═════ Document segment ═════
A Chinese company owns 160 acres of farmland just a mile and a half from Fort Riley as the crow flies.
Is that a problem? President Donald Trump thinks so.
The land is three parcels near I-70 in Geary County, according to records obtained by The Mercury. The plots are unassuming — some fields, greenhouses, outbuildings and a small house.
But the company that owned the land since 2002, Syngenta Seeds, is part of a corporation with a net worth of $30 billion and was involved in a number of lawsuits, including a class-action claim over genetically modified corn seeds which tanked the corn market and resulted in Syngenta making a $1.5 billion settlement.
The White House and top officials this week rolled out a plan aimed at limiting foreign ownership of farm and ranch land.
They say there is growing national security concern about the rise in foreign countries owning agricultural land, especially near military installations.
"We feed the world," Secretary of Agriculture Brooke Rollins said Tuesday. "We lead the world. And we'll never let foreign adversaries control our land, our labs or our livelihoods."
The National Farm Security Action Plan aims to secure and protect American farmland, safeguard the food supply and strengthen critical infrastructure, according to documents from the White House.
Sen. Roger Marshall, R- Kansas, said he wants China to "get the hell out of American agriculture."
"For the last several years, we've been trying to scream as loud as we could that China's buying more and more farmland in America," he said Thursday on RFD-TV. "And it's not just the quantity, it's where they're purchasing it. If you could imagine, Whiteman Air Force Base (in Missouri) is where those B-2 bombers took off and took out the Iranian nuclear facilities. The Chinese have purchased land next to that base. Same way at Fort Riley — at many of the military bases, the Chinese have purchased property."
Marshall said he was glad to see Trump appoint Rollins to the Committee on Foreign Investment in the United States, which gives Rollins a role in deciding whether a foreign purchase could be a threat.
═════ Information given ═════
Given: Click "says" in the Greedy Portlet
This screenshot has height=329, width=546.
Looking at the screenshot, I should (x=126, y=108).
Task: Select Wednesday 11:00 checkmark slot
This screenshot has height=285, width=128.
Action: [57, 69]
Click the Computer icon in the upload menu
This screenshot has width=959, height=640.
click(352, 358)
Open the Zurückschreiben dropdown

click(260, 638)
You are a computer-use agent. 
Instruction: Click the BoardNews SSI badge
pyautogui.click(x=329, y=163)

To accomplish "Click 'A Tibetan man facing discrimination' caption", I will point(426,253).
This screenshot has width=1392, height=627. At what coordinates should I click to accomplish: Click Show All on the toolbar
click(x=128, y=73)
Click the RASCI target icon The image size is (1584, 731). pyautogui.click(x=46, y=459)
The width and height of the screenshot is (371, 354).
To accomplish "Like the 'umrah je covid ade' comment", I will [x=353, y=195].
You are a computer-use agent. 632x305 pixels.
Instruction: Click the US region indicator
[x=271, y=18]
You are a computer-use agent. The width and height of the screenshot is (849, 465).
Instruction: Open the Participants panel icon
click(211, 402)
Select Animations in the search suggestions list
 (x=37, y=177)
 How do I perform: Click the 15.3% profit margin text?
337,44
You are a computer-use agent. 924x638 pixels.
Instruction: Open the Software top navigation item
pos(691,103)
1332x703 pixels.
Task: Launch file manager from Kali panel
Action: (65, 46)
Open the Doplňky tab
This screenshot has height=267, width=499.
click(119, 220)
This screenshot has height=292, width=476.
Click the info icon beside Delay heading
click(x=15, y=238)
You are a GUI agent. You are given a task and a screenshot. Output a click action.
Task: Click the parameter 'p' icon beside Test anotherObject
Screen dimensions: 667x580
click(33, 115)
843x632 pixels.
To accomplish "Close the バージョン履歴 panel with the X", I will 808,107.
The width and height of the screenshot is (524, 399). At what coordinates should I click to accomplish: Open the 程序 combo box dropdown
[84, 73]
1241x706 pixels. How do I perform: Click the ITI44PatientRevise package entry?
═════
> _Your tasks_
1 – In the article on Chinese-owned farmland near Fort Riley, since what year has Syngenta Seeds owned the land?
2 – Write the next part of the article on Chinese-owned farmland near Fort Riley, picking up after its final sentence.
The lines have nothing to do with the article on Chinese-owned farmland near Fort Riley.

> _Answers by task_
1 – Since 2002.

2 –
Last month, the U.S. Department of Justice charged foreign nationals, including a Chinese Communist Party member, with smuggling into the country a noxious fungus — an agroterrorism weapon potentially responsible for billions in global crop losses.
Lest we think such conspiracies can't happen here, faithful readers will remember in 2018, a Chinese scientist who lived in Manhattan was sentenced to 10 years in federal prison for stealing samples of genetically altered rice and giving them to the Chinese government. He was working for Ventria Biosciences in Junction City. That company is based in California.
The 160 acres owned by Syngenta are the only agricultural property owned by a foreign entity in Geary County, except for 25 acres owned by a man named Barry Southon, who is affiliated with the United Kingdom.
That's according to the U.S. Department of Agriculture's Agricultural Foreign Investment Disclosure Act (AFIDA) database. It shows county-by-county information through the end of 2023, which is the most recent document available online. According to that, Riley and Pottawatomie counties have no farmland that is a foreign holding.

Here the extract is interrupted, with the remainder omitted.